Two oil drilling platforms lie in the Port of Galveston undergoing repairs Sept. 6, 2005, in Galveston, Texas

As Texans prepare for the holidays, many are thankful that the state has so far dodged the recessionary bullet. With an unemployment rate of 5.6%, well below the 6.7% national rate, the Lone Star State continues to add jobs — 230,000 for the past 12 months as of the end of October. And while sales-tax receipts, a major source of revenue for state and local government, are no longer growing at double-digit rates, they were still up almost 5% in November over the same time last year. Perhaps the best holiday news for Texans, who see long-distance drives as a way of life, is that gas is down to $1.35 a gallon in many parts of the state. But that happy fact may be the harbinger of tough economic times in 2009 for the Oil Patch. (Read "Black Gold: It's Time to Raise the Gas Tax.")

The oil-and-gas industry accounts for almost 16% of the Texas gross domestic product, double what it was five years ago, and that means any slowing in that sector will have a ripple effect on the state's overall economy. "There are signs of a slowdown," says Amarillo energy economist Karr Ingham. "The jury is still out on whether it will become a bust."

Oil prices began to fall in late summer, after gas topped $4 a gallon, and the drumbeat of bad economic news has sent them ever lower. "Prices got to an insane level," Texas economist M. Ray Perryman says, "but they are equally insane now." With the price of a barrel of oil hovering in the $45 range and natural gas cut in half from a high of $14 per thousand cubic feet, the domestic energy sector is now at a critical "tipping point," Perryman says. If prices dip lower, he adds, the pace of the slowdown will quicken as domestic oil and gas fields that demand expensive, high-technology drilling methods will be shut. (See pictures of the remains of Detroit.)

Thanks to those high oil and gas prices earlier this year, the state of Texas raked in $363 million in oil-production taxes in just the last quarter of fiscal 2008, 36% more than the same quarter a year ago, and $777 million in gas-production taxes, up 55% over the same quarter a year ago. But the numbers are now beginning to tell a different tale. While natural-gas-production taxes are up 56% for the first quarter of fiscal 2009, oil-production taxes have slipped from the 72% increase seen in fiscal 2008 to a 36% increase in the first quarter, according to the Texas state comptroller. (The state levies a 7.5% severance tax on every barrel of oil or cubic foot of gas taken out of the ground.)

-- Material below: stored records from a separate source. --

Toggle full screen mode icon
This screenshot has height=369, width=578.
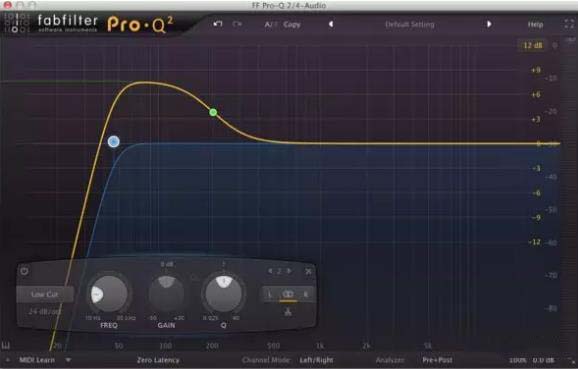coord(569,24)
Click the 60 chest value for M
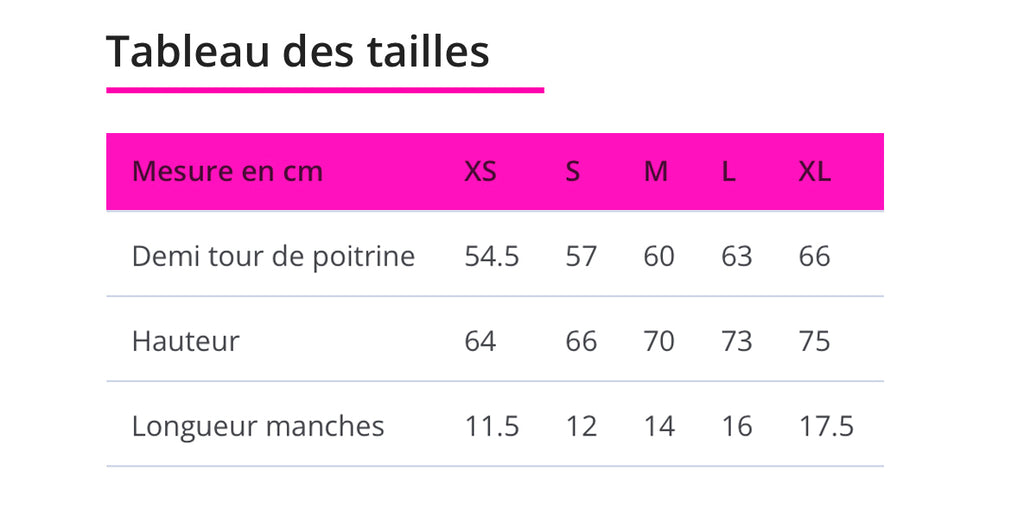 tap(659, 256)
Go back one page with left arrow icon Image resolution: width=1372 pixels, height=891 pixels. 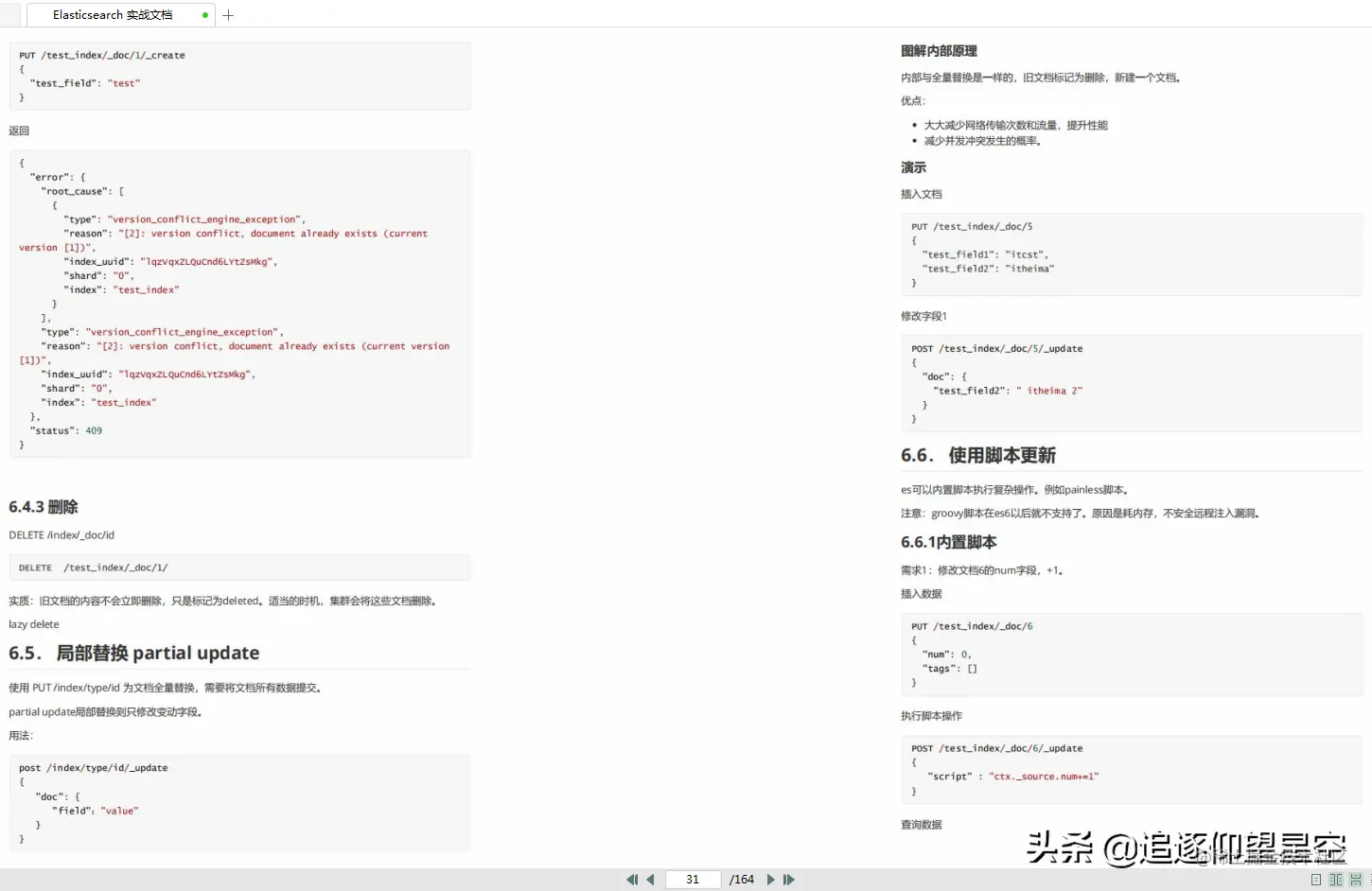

Unlike in the 1980s, when oil fell to $8 a barrel, Texas is not heavily dependent on its energy industry, so the state "should have more resistance to, but not immunity from, recessionary conditions," according to state comptroller Susan Combs. When the legislature convenes for its biennial session in January, Texas will have a big surplus, thanks in part to last year's booming oil and gas revenues — one of only nine states not in the red.

But that could soon change as the economics turn dark for the energy sector. High prices bankroll high-cost production and fund technology improvements that make hard-to-reach minerals accessible, while low prices mean wells with high production costs are shut in. The threshold price for oil-operations expansion is around $50 a barrel, according to Combs. "This constant roller coaster [in prices] is something the industry is really getting sick of," Ingham says. (Read "Web-Savvy Homeowners vs. Landmen.")

Falling prices are only the No. 2 concern on the worry list of 21% of chief financial officers at U.S. oil and gas companies, according to a survey by BDO Seidman, an accounting and consulting firm. The No. 1 concern of 57% of the CFOs was access to capital. While the industry is not as capital-intensive as it once was, Perryman says, it is still intertwined with the health of the financial system. However, in Amarillo, where the energy sector is about 25% of the economy, the talk around the coffee shop is still dominated by the price of a barrel of oil, Ingham says. The view from Amarillo is that the economy would be much better off with "some kind of stability in the energy markets," Ingham says, "but so far, no one has figured out how to do that."